There are times we cry out, “Hear me God! Hear me! I am crying out to you! Have compassion on me. Show me kindness, gentleness, grace. Answer me. Please!”

We run and chase after Him, desiring Him and Him alone. Is He hiding? Does He really care? Have we angered Him? Is He turning away from us as He turned from Christ in that dark moment upon the cross? Is this our cross to bear and must we bear it alone? Are these the fears that inhabit that utter darkness of despair?

Again, we cry out.

Lord, God, Father, Jesus, Holy Spirit… do not play this game of hide and seek. Do not turn me away. Forgive me Lord, discipline me, rebuke me – anything! But do not leave me!”

All is still.

Quiet.

Do we dare to demand of Almighty God like that?!

King David did. 

Yet, God still loved him and listened to his cries. Even called him friend. David was honest to the core.

We may be honest, as well. Not because David was but because God allows us to be.

So quietly and softly we say  it.

We feel it.

We express it.

After we cry out, “Do not leave me like so many others have done before,” and then convicted, we add, “Like I have done to You.”
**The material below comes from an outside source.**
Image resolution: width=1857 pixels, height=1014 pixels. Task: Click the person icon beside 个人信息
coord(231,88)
We sit there. Emptied of the fight. Weak and yet renewed by His grace. Strengthened with His peace. Humbled because of His faithfulness. Restored with His truth

As it washes over us – a merciful love that knows no conditions, knows no bounds – we sit there and in a soft whisper we plead, “Teach me to be still Lord, to walk in faith and trust you in each step.  May I not waver because of my fears. Do not let them defeat me. They continually seek to destroy my peace, my state of mind, the truth that You still care.”

We take a deep breath. Faith is restored. Trust takes over and fears falter.
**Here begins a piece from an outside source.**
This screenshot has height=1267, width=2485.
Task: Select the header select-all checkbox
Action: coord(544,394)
“I am confident Lord, that I will see your goodness here on this earth, in the land of those who are living and so… I will wait. In trust and with faith, I will wait.

“Because of You, I will be strong and have hope. I will have an unquenchable courage that trusts in a loving God who fights for me. I will hope for the best, and anticipate the better. I will depend on you to dissipate the darkness in my days and to revive and renew me when the lot of despair threatens to press me down. And, as I wait, I will wait in wonder, watching for Your hand to work in me, while You work for me. And as I wait, I will fall on my knees and You will lift me up.”